▶ _Your objective_
Substitute "Saver" for "Downloader" in the data starting at the line containing "Video Guides (267, 847)" and ending at the line containing "[checkbox] (112, 811)", and reproduce only those lines with everything else unchanged. Leave the pictures out of your answer.

--------------------------------

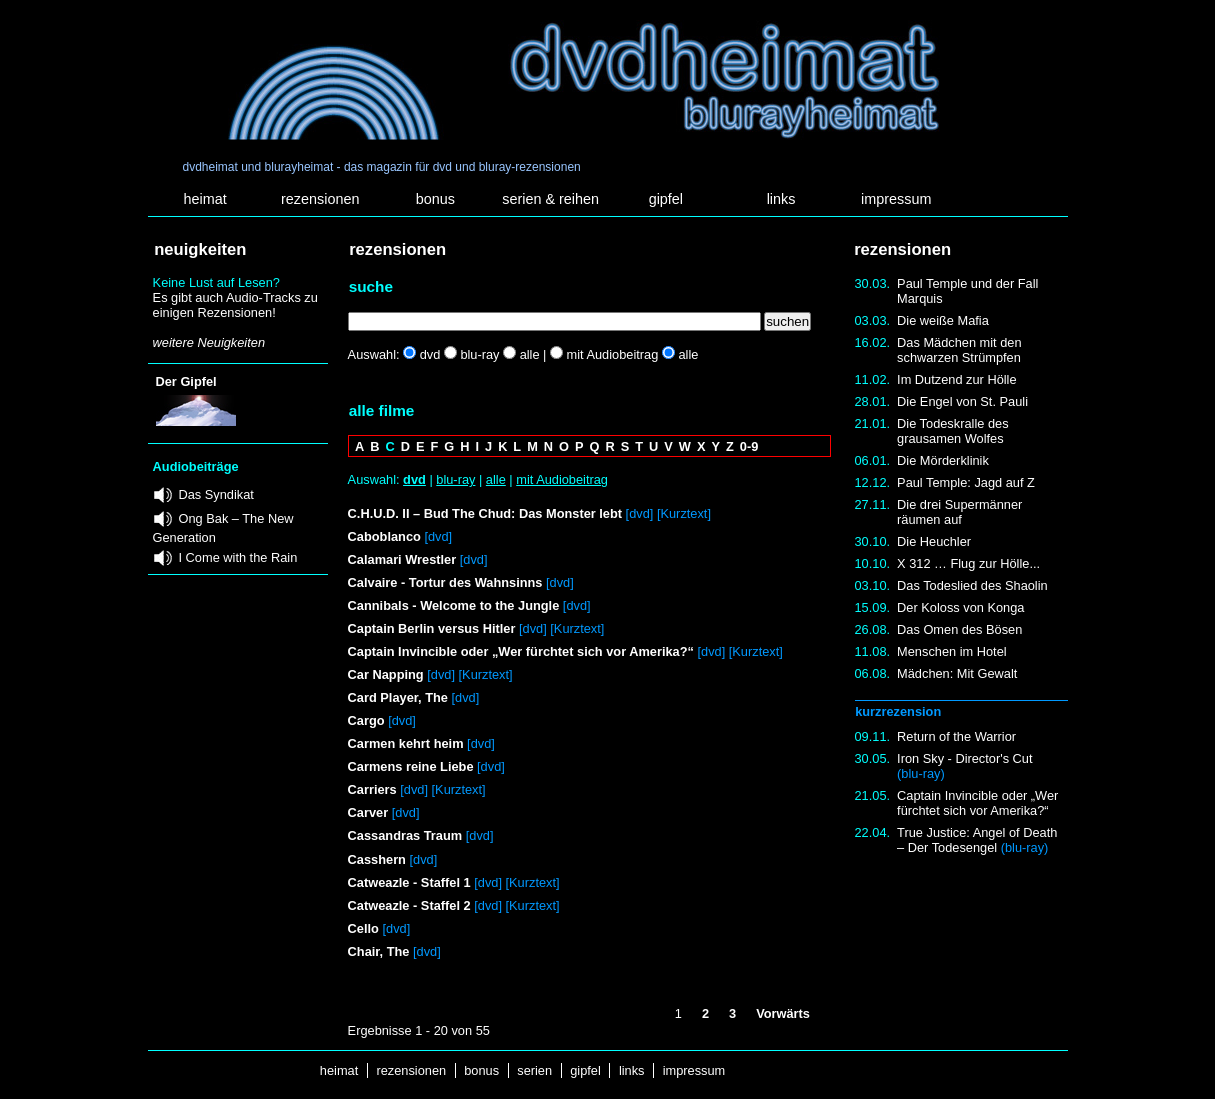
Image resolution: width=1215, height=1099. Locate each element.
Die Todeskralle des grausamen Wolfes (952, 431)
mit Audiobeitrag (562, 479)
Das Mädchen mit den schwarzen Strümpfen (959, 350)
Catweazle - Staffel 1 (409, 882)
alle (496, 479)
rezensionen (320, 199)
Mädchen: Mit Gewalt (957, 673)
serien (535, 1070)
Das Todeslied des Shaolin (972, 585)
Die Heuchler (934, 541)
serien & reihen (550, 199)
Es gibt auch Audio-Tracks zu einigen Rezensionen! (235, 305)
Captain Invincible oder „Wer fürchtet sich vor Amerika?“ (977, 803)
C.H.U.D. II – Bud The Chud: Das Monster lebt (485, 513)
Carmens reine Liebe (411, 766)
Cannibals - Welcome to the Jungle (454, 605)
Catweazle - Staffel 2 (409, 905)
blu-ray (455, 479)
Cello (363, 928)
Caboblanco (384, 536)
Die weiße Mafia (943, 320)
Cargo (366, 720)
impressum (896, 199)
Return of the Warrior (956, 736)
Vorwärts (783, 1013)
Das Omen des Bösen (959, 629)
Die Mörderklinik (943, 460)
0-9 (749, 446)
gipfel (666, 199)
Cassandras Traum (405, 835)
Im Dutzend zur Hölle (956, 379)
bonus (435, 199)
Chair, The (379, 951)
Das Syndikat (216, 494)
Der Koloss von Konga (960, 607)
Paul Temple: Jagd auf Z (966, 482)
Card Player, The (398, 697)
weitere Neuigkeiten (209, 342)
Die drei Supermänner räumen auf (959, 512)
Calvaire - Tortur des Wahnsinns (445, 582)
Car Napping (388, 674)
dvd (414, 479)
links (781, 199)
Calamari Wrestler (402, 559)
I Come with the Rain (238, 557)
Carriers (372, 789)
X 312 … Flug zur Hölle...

--------------------------------

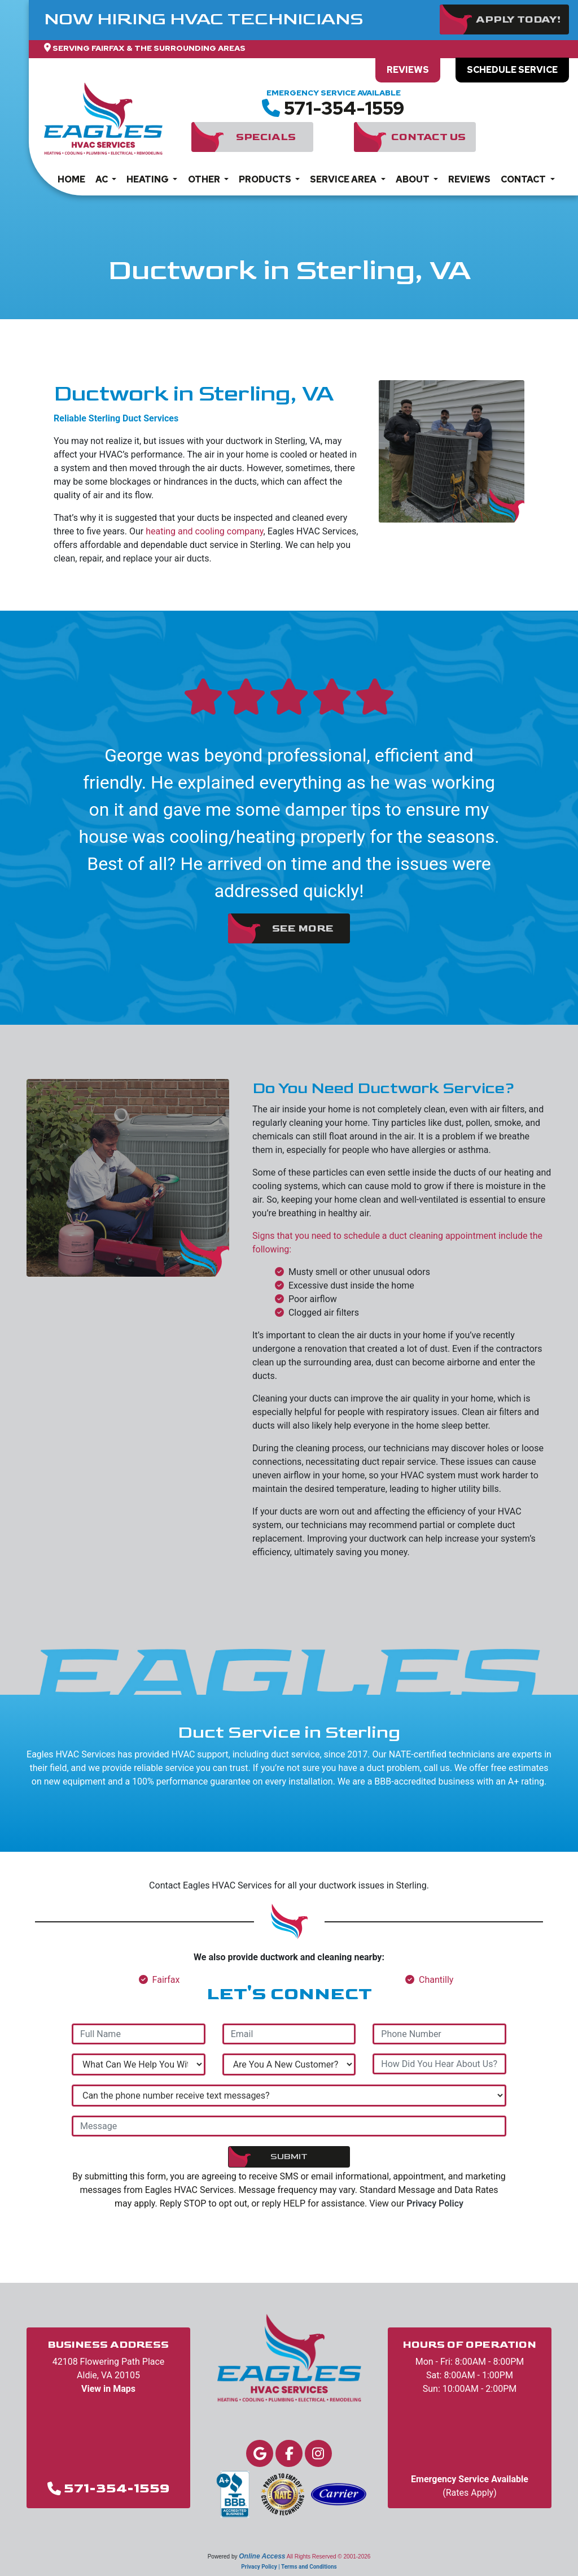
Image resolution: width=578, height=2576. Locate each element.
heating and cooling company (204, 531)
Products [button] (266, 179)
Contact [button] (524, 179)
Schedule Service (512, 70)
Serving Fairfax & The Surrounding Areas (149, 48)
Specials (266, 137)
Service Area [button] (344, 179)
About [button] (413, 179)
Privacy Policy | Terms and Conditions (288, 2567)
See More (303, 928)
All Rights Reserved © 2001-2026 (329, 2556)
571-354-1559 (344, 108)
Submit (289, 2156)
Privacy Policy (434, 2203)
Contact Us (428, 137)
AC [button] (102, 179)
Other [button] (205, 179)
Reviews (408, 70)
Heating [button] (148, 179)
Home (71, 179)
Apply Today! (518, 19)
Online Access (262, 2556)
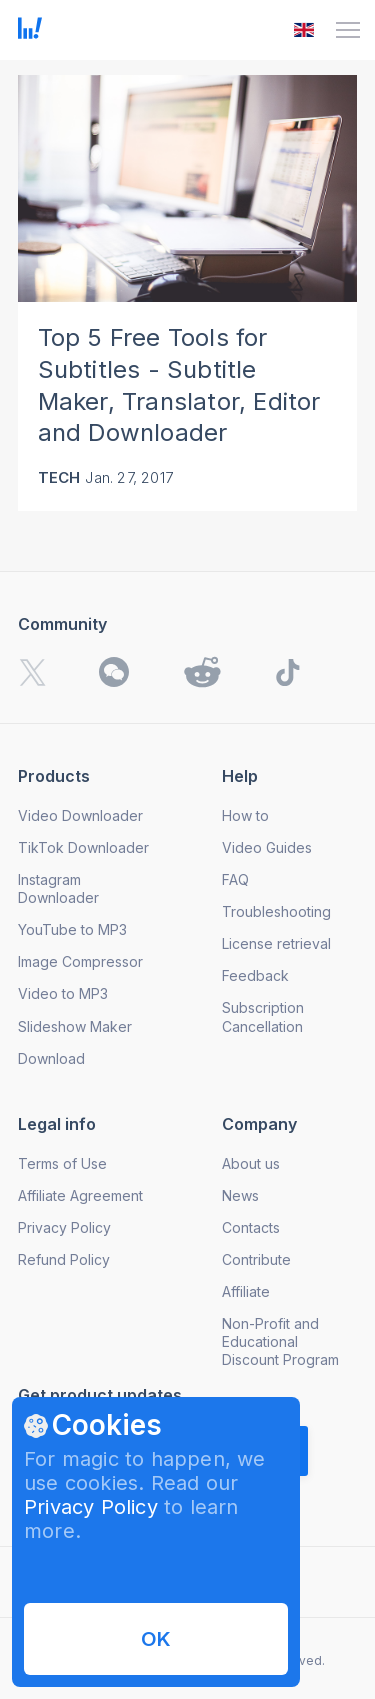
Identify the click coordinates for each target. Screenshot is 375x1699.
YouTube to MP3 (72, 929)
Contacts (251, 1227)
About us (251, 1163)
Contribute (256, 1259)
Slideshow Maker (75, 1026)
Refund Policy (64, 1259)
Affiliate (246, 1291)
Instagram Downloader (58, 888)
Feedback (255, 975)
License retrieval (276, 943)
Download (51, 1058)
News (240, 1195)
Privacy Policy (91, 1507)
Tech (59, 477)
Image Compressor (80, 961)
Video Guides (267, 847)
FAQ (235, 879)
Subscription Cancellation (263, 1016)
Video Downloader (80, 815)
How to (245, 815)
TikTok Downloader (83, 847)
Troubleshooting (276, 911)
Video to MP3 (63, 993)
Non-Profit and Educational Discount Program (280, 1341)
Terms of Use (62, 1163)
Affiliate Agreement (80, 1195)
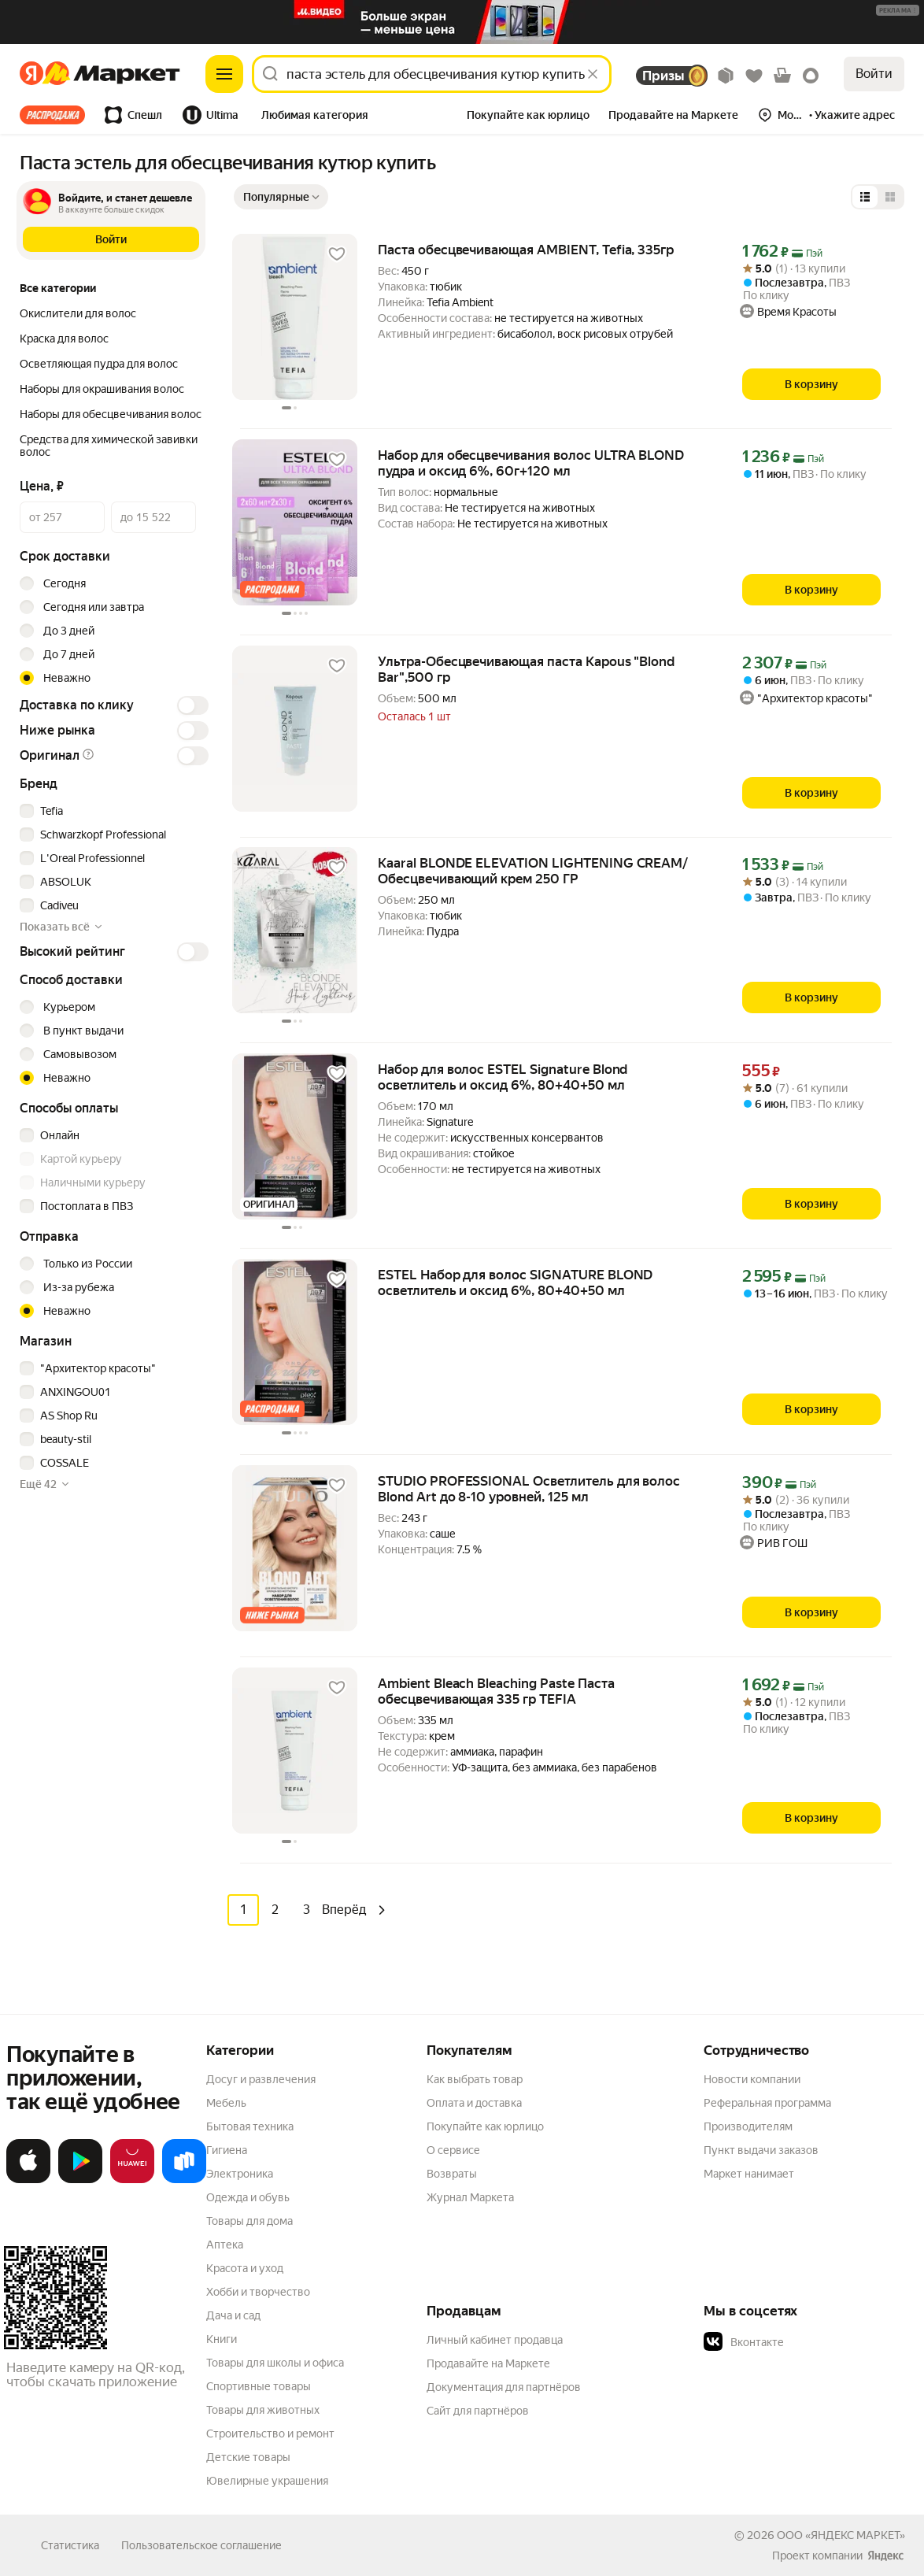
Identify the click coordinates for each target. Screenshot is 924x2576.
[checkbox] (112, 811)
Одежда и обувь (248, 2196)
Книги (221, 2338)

--------------------------------

▶ _Answer to the task_
Video Guides (267, 847)
FAQ (235, 879)
Subscription Cancellation (263, 1016)
Video Saver (80, 815)
How to (245, 815)
TikTok Saver (83, 847)
Troubleshooting (276, 911)
Video to MP3 (63, 993)
Non-Profit and Educational Discount Program (280, 1341)
Terms of Use (62, 1163)
Affiliate Agreement (80, 1195)
Identify the click coordinates for each target. Screenshot is 924x2576.
[checkbox] (112, 811)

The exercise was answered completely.